In the face of increasing uncertainty, Fidelity recommends companies with strong brands, stable earnings and solid balance sheets. Such quality stocks could help minimize risks.
• Fidelity recommends companies with strong brands and stable earnings for 2026
• Recurring sales through subscription models are considered a quality feature
• Periods of increased volatility can provide buying opportunities
What distinguishes quality stocks
In an outlook published on November 26, 2025, Fidelity explains why high-quality companies can be particularly attractive in uncertain times. Although the fundamental prospects for 2026 are positive, there are considerable risks – from trade conflicts to geopolitical tensions to high global debt. In this environment, companies with strong competitive advantages, pricing power and established brands may be best positioned to deal with the unknown, said Sonu Kalra, manager of Fidelity Blue Chip Growth Fund.
There is no uniform definition of quality, but Fidelity fund managers cite several characteristics. Sammy Simnegar, manager of the Fidelity Magellan Fund, pays attention to three factors: strong brands, high barriers to entry and first-class management. However, the best indicator is the predictability of profits. Companies with recurring revenue – for example through subscription models – performed particularly well here. Simnegar compares such business models to a toll booth that generates a steady stream of income regardless of the market situation.

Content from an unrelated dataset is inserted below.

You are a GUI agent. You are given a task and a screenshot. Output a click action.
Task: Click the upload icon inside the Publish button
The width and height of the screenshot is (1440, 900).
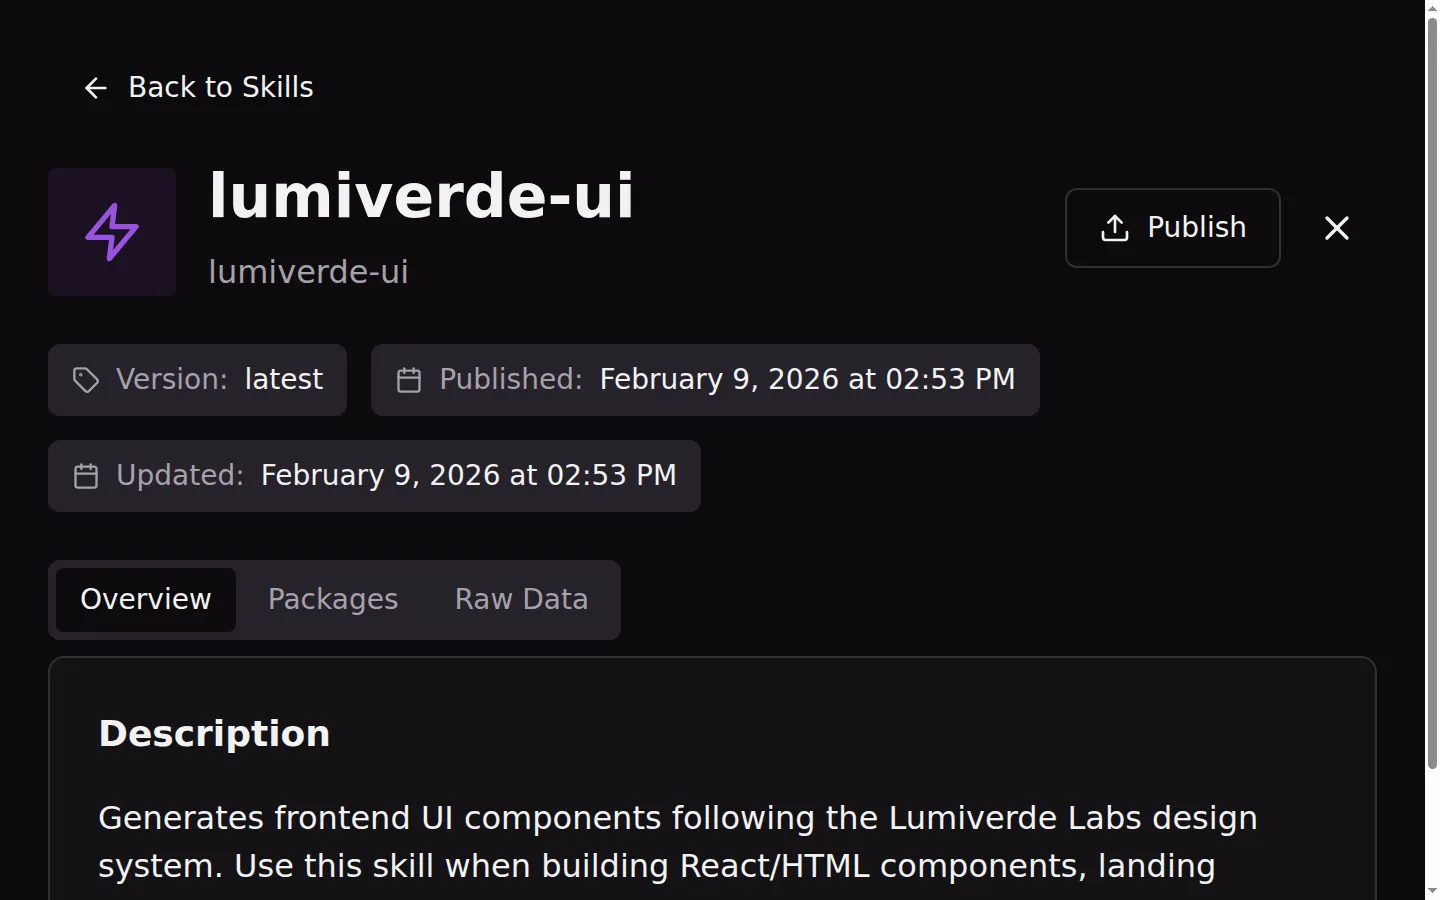click(1113, 228)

Examples from different industries
As the Fidelity article shows, the fund managers find quality companies in different sectors. One example is CostCo: The retailer generates around two thirds of its profits from membership fees and operates with such low margins that competitors are pushed out. Another example is Verisk Analytics, a provider of analysis and risk assessment software for the insurance industry, which generates more than 80 percent of its revenue from subscriptions.
In the technology sector, the boundaries between classic blue-chip stocks and growth stocks have become blurred. Companies like NVIDIA, Alphabet and Meta have become the fastest growing companies on the market and at the same time have high margins and dominant market positions. Jason Weiner, co-manager of Fidelity Contrafund, defines quality as companies whose products or services are so essential that customers would be very unhappy if they disappeared. These companies benefit from the so-called flywheel effect: the larger they become, the more their growth accelerates because each additional customer makes the offer more attractive, generates more data or revenue and thus enables new investments in better products – which in turn attracts even more customers.
What distinguishes quality stocks
The concept of quality stocks is also anchored in factor investing. As Invesco explains in an analysis of the quality factor, this approach focuses on companies with high profitability, low debt and stable earnings – characteristics that are more resilient during periods of economic stress or rising inflation. Historically, the S&P 500 Quality Index has performed better than the broader market in falling markets, while lagging slightly behind in sharply rising phases. However, this approach has typically outperformed over the entire market cycle.
For investors, periods of increased volatility could provide opportunities to purchase quality stocks at cheaper prices. As Kalra emphasizes in the Fidelity outlook, a long investment horizon is crucial: if you find companies with long-term growth potential, you can let time and compound interest do the work.